Surgical excision of the larger CBP and observation with serial imaging of the smaller, contralateral tumor was the treatment strategy for four of 14 bilateral CBP patients. The mean (range) duration of observation for the smaller of bilateral CBP was 73 (6–140) months with no patients requiring additional treatment for CBP growth or new symptoms during the observation period. The final two patients were diagnosed with small, asymptomatic bilateral CBP within the last three years and have been observed during this time frame.
Jugular Paraganglioma
The flow diagram for the diagnostic evaluation and treatment of 41 patients with solitary JP is depicted in Figure 3. The highest frequency of pre‐treatment CN deficits was seen in the JP cohort, with 28/41 (68.3%) patients presenting with dysfunction of one or more CNs (IX, X, XI, XII). Primary treatment modalities for JP varied; 16 (39.0%) underwent surgical excision of JP, 11 (26.8%) received conventional fractionated radiation, four (9.8%) underwent SRS, and 10 (24.4%) were followed with serial imaging. Like the CBP cohort, tumor size was similar between embolized and non‐embolized JP (3.5 ± 2.0 cm vs. 3.0 ± 1.7 cm, p = 0.675). Embolization was complicated in two patients by new CN IX–X deficits and bilateral punctate thalamic strokes, respectively. In almost all cases, our surgeons opted for a sub‐total resection with CN preservation (14/16 operations), with adjuvant radiation to the jugular foramen in 8/14 patients.
Figure 3.
Diagnostic evaluation & treatment of patients (n = 41) with solitary, unilateral jugular paraganglioma (JP). † 2 patients with facial paralysis or weakness, 3 with neck/occiput pain, 1 with dysarthria, and 1 with altered vision and papilledema. ‡ External carotid artery, occipital artery, and internal jugular vein
Vagal Paraganglioma
Figure 4 depicts the flow diagram for the diagnostic evaluation and treatment of 21 patients with solitary VP. Evidence of CN X palsy and unilateral vocal cord dysfunction was observed in seven (33.3%) patients at presentation. VP were the largest of any HNPGL in our cohort, with a mean (SD) tumor size of 5.3 (±1.9) cm. One patient was diagnosed with malignant VP, again due to aggressive cervical soft‐tissue discovered on post‐surgical pathology. Surgical excision with preoperative embolization of VP was the most common treatment path (11/2, 52.4%). Surgery resulted in complete unilateral CN X palsy in all patients, with additional postoperative deficits including CN IX, XII, and the cervical sympathetic chain in two patients.
Figure 4.
Diagnostic evaluation & treatment of patients (n = 21) with solitary, unilateral vagal paraganglioma (VP). † 1 patient with painless neck swelling/fullness, 1 with pulsatile tinnitus, 1 with dysphagia. ‡ Ascending pharyngeal artery, facial artery, internal carotid artery, external carotid artery
Tympanic Paraganglioma
The mean (SD) age of the TP cohort (n = 22) was 60.3 (±13.8) years, with a gender distribution of 19 (86.4%) females and 3 (13.6%) males. Unilateral pulsatile tinnitus (13/22, 59.1%) and conductive hearing loss (7/22, 31.8%) were the most common presenting symptoms of TP. All TP were benign tumors, with a mean (SD) tumor size of 0.7 (±0.6) cm, the smallest HNPGL in our entire cohort. Of the 19 patients with TP undergoing surgical excision, none experienced postoperative complications or developed recurrence during the follow‐up period (mean 12.1 months). The remaining three patients with TP were observed, with none requiring definitive TP treatment during a mean observation period of 24 months.

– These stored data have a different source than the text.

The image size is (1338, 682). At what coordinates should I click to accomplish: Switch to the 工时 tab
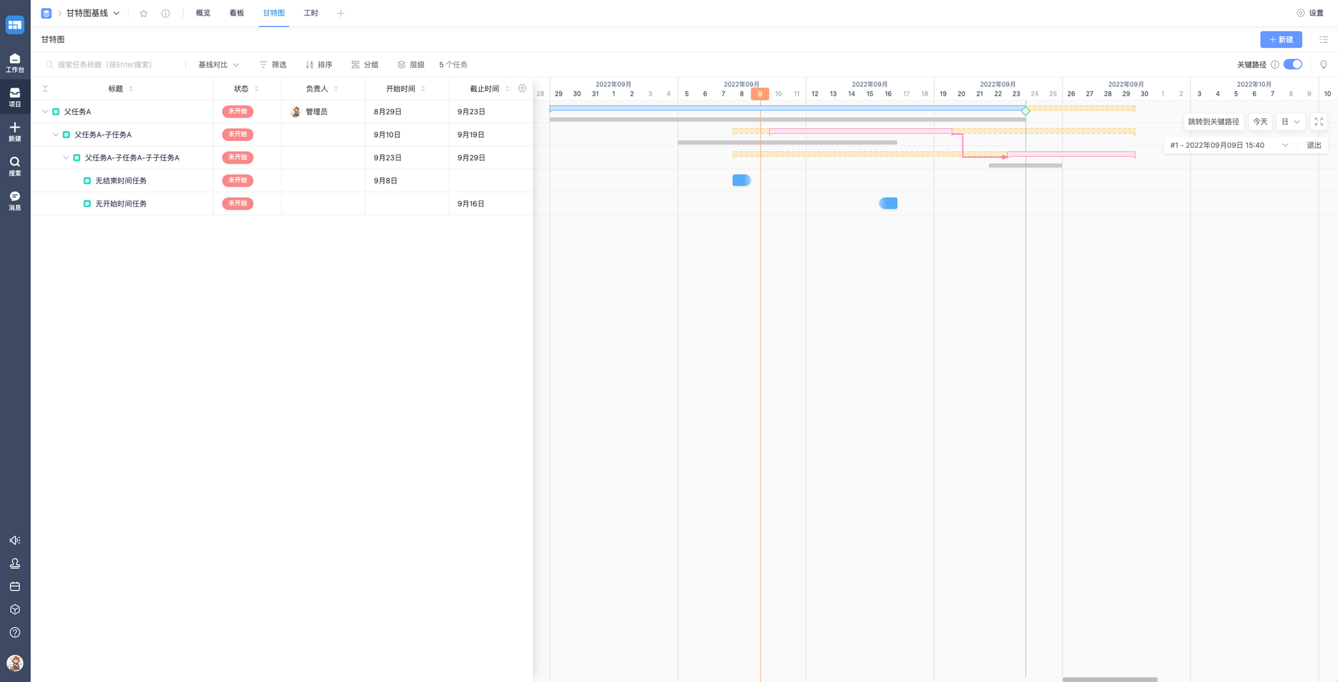coord(311,13)
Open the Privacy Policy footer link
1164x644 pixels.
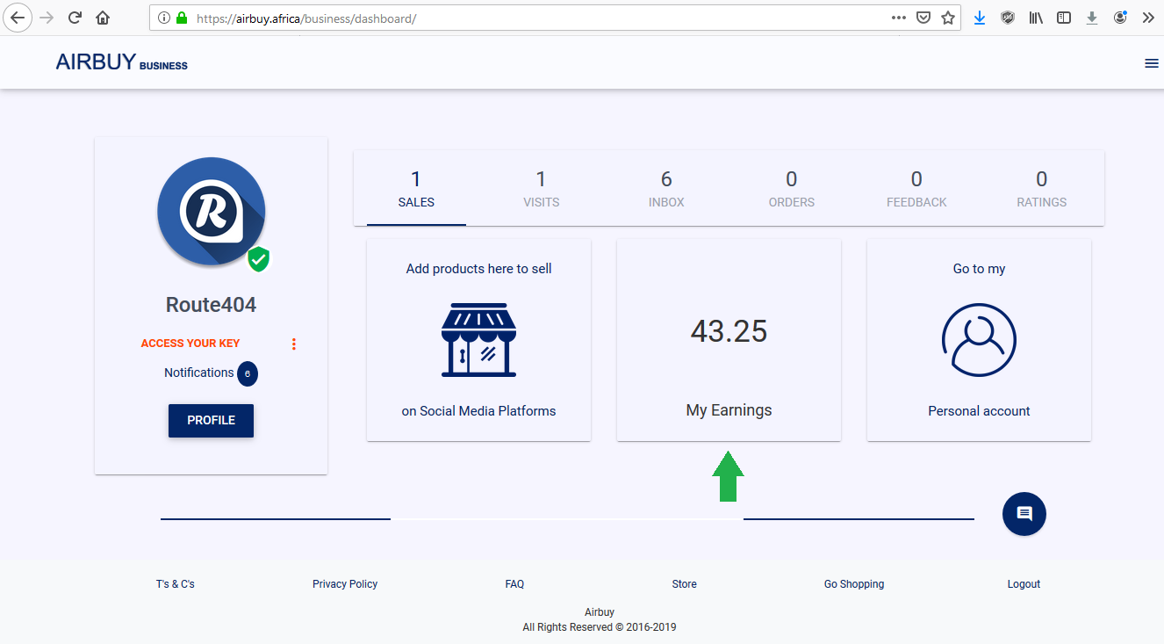point(345,584)
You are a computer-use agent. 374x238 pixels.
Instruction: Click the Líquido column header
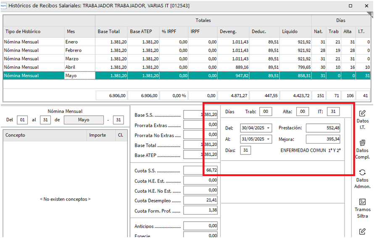(x=290, y=31)
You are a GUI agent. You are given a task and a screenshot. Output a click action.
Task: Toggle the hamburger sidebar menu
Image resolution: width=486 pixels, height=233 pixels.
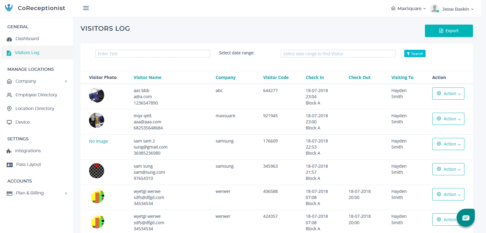point(86,8)
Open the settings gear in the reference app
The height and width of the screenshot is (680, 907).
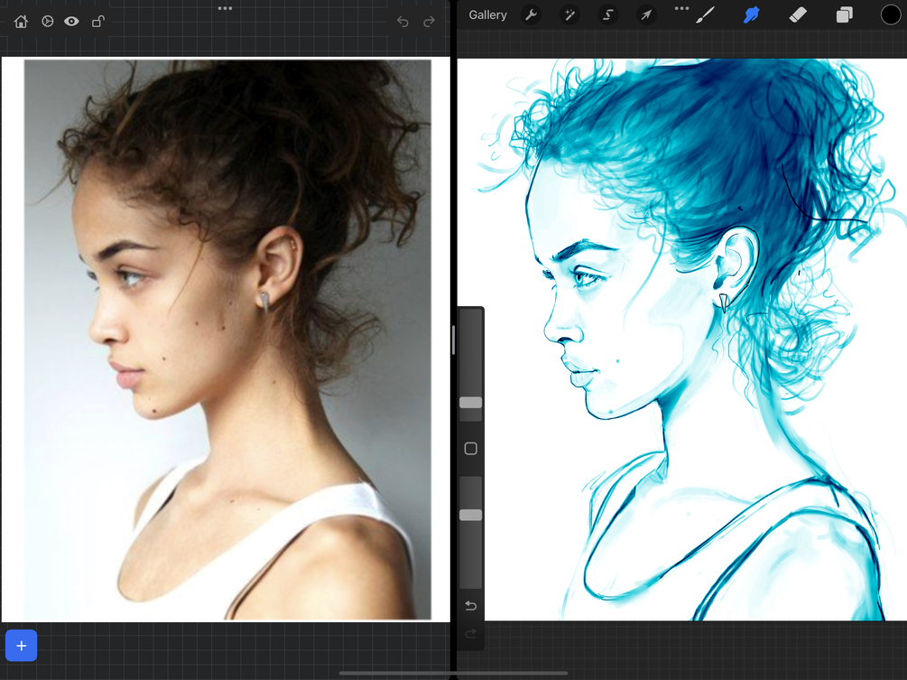47,21
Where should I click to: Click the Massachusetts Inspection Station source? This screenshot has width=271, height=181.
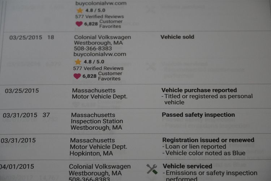(x=96, y=121)
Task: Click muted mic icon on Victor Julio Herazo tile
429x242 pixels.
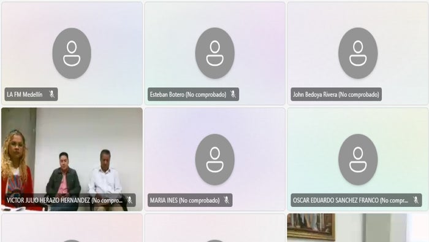Action: [x=129, y=200]
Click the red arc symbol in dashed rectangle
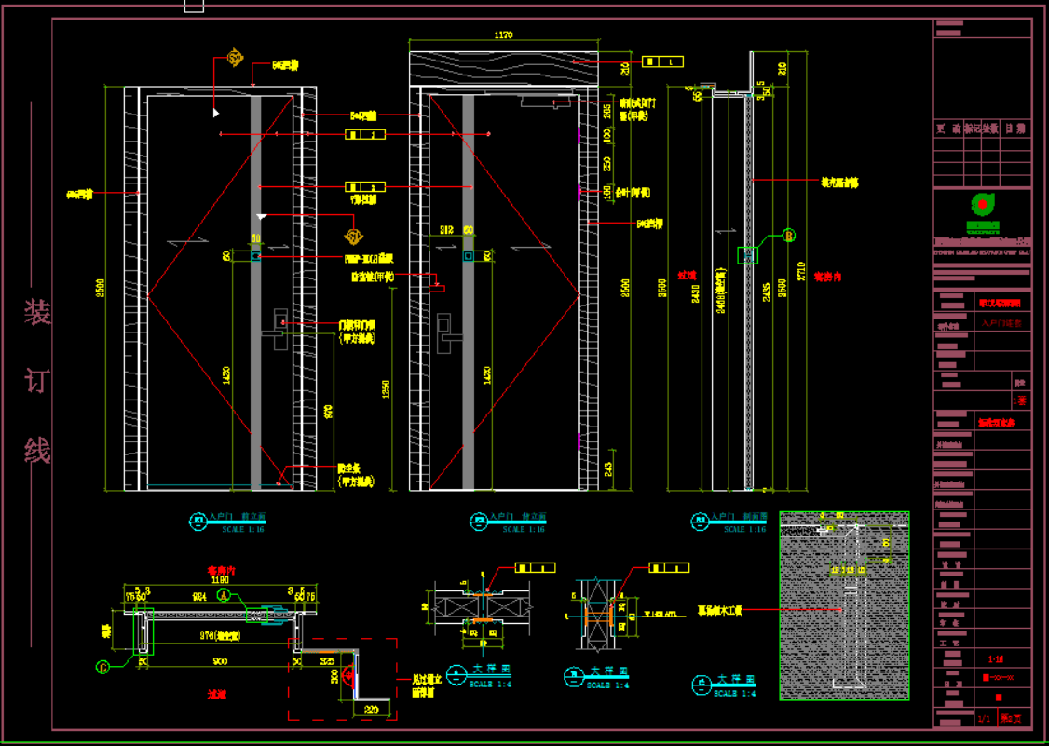The image size is (1049, 746). (x=349, y=676)
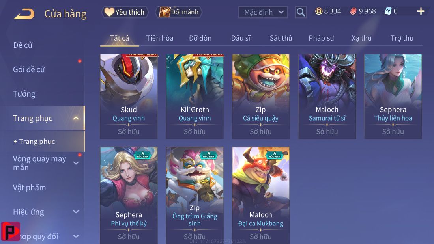Screen dimensions: 434x244
Task: Select Sephera Thủy liên hoa skin card
Action: coord(393,97)
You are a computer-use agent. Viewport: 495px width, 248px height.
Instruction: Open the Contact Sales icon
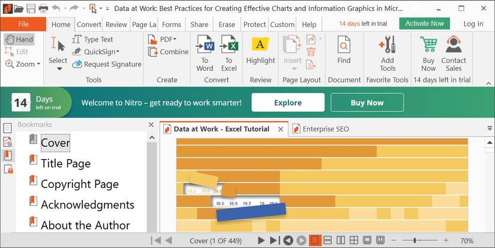click(x=454, y=51)
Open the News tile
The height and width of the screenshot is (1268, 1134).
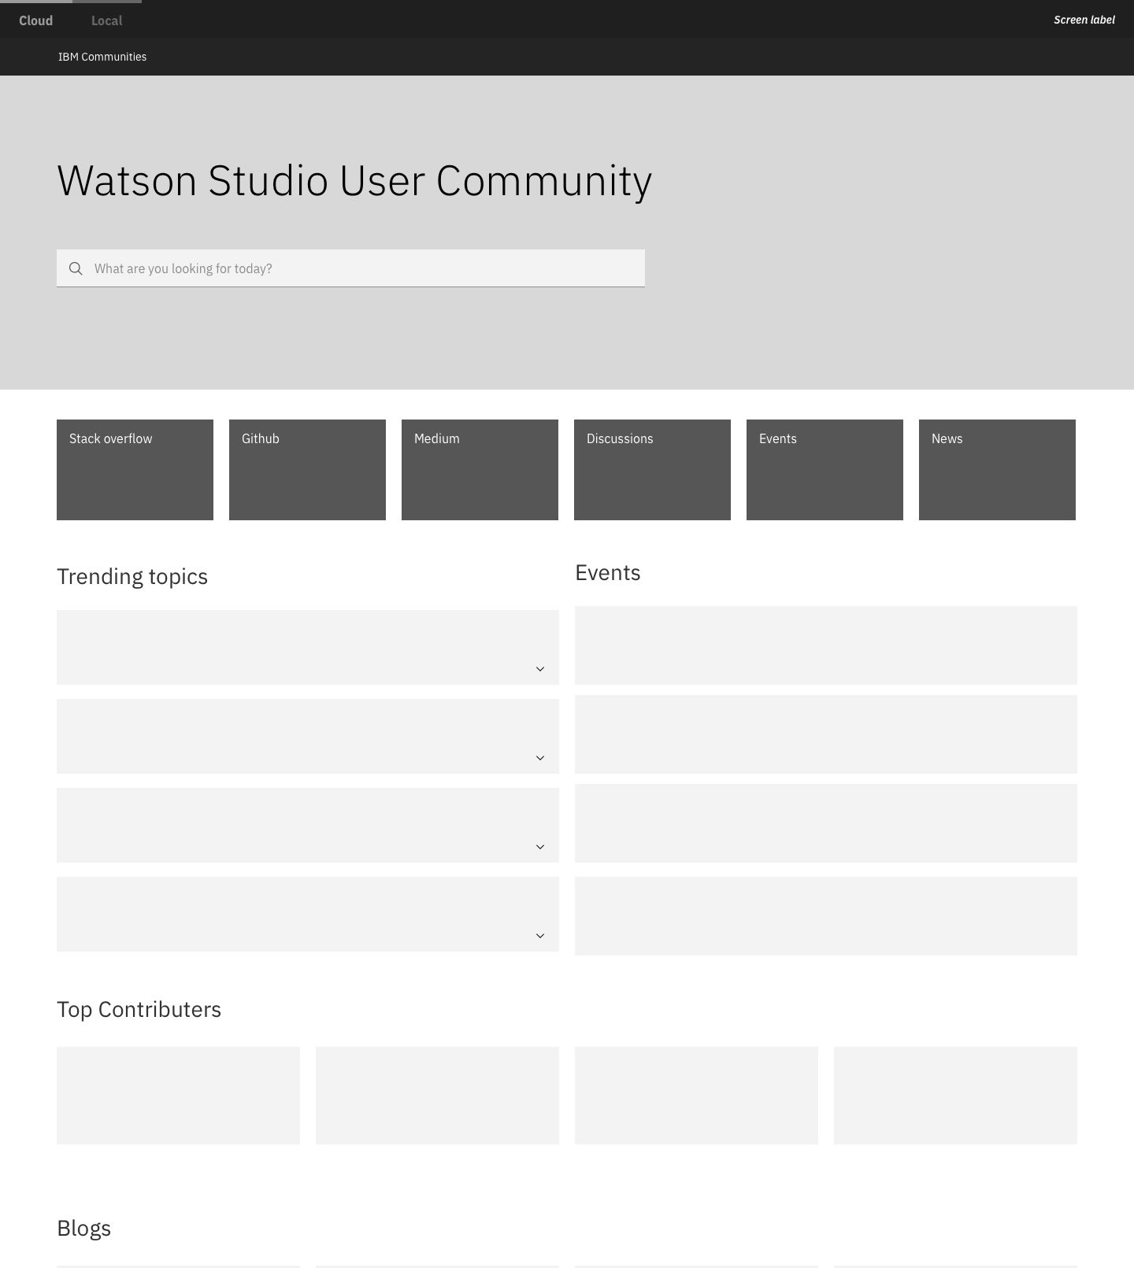997,469
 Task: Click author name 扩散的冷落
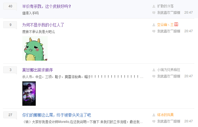point(165,6)
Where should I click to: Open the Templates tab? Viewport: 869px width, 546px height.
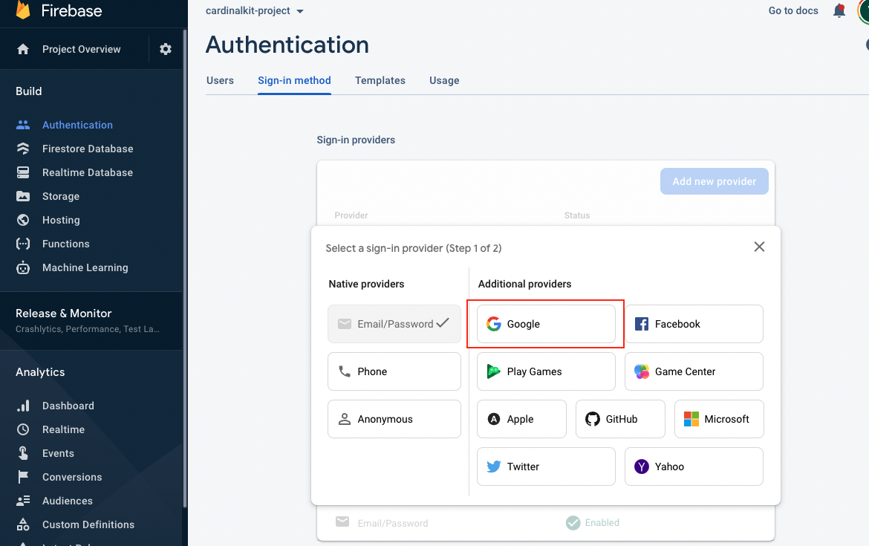(x=380, y=80)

Sympathetic Chain Paraganglioma
The seven patients with solitary SCP were comparatively younger than other HNPGL groups, with a mean (SD) patient age of 32.7 (±10.6) years. Of six patients with symptomatic SCP at presentation, four (57.1%) had evidence of unilateral Horner's syndrome and two (28.6%) were diagnosed during workup for new‐onset hypertension caused by catecholamine‐secreting lesions. The final patient with SCP was diagnosed incidentally on initial screening after an SDHx mutation was identified in a family member. The mean (SD) size of tumors in this cohort, all benign lesions, was 4.3 (±2.1) cm.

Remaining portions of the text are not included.